Harold Bloom has long been a central, yet lone, figure in the American cultural debate.

In the 1950s, he battled T. S. Eliot, whose New Criticism then reigned in literature classrooms. In the 1970s, he sparred with the Deconstructionists, a group of mostly European intellectuals who argued language was essentially devoid of meaning. In the 1990s’ Culture Wars, Bloom, who advocated an aesthetic approach to literature against feminist, Marxist, new historicist, postmodernist, and other new methods of academic literary criticism, found himself facing off against feminist and multiculturalist critics after publishing “The Western Canon,” which many found too biased towards white male writers. A great admirer of William Shakespeare and a defender of the 19th century Romantic poets, Bloom has written some 30 books, notably the influential “The Anxiety of Influence” and “The Book of J,” which makes the unorthodox claim that parts of the Bible were written by a woman.

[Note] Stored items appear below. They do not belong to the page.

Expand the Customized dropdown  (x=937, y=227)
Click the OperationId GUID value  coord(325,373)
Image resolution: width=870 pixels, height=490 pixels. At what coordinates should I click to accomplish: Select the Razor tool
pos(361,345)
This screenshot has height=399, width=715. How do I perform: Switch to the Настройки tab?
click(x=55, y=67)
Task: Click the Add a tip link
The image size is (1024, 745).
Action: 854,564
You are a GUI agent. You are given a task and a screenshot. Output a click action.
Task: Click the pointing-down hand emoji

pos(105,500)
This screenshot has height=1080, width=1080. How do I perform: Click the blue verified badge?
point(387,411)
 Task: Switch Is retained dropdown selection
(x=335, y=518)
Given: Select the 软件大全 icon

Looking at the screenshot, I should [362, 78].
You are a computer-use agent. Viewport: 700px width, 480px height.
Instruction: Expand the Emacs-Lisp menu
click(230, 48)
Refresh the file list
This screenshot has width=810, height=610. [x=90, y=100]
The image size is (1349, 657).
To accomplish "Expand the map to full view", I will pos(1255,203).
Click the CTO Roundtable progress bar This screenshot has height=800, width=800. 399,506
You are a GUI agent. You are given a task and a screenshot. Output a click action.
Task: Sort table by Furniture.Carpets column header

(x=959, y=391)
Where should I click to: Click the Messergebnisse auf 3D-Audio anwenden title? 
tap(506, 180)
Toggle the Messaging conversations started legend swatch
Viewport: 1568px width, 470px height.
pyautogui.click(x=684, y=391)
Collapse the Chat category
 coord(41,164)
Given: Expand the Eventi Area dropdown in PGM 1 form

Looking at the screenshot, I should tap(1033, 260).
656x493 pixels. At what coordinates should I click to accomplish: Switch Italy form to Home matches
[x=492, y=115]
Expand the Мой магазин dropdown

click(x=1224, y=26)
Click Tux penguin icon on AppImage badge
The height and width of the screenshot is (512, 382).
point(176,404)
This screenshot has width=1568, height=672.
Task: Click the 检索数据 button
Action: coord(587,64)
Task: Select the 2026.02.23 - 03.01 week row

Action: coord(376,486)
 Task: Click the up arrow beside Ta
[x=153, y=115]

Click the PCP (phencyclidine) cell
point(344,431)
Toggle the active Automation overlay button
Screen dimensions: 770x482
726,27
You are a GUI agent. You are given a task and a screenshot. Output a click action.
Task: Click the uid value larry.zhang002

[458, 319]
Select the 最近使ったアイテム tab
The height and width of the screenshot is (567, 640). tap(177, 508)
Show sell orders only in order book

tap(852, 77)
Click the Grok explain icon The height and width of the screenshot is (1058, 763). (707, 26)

“I don’t think most people understand me, but that is life. I am often portrayed as an anti-feminist. Of course, I am not against women’s equal rights in society. It would be madness and unintelligent not to support that. What I am against is applying a political agenda to literature. It kills it.”

Contemplating his own legacy and work, Bloom describes himself an anarchist who refuses to adhere to any school or paradigm; “an agnostic Jew” who takes great pride in always having encouraged his students to go their own way — manifested by the fact that “none of his former students’ work resembles the other.”

“I might be remembered as what I myself disparagingly call a ‘period piece,’ a rather large period piece. One tries to justify one’s existence, one wants to believe one can do something good with a life of teaching, writing and reading.”

Once at the center of the American intellectual debate, Bloom today considers himself a marginalized guerilla fighter – an old dinosaur with the self-invented nickname “Bloom Brontosaurus”.

“(Big sigh) We lost the war. What can I say? Nobody is interested in quality any more.”

But supporters and fans still write Bloom, like the teacher who describes the discussion she has had with her students.
Bloom, now sitting at the computer in the salon, reads her email aloud:

“Some of them are quite upset with your harsh words regarding the Harry Potter books, as you can imagine. As a teacher I love the article and agree wholeheartedly with you, and so now we wonder if you are still out there writing more controversial articles.”

Looking up bemused, Bloom responds, “How funny!” and asks his wife, Jeanne, to type his reply:

‘As I am getting very old, I must avoid any quarrels. With best regards, Harold Bloom.’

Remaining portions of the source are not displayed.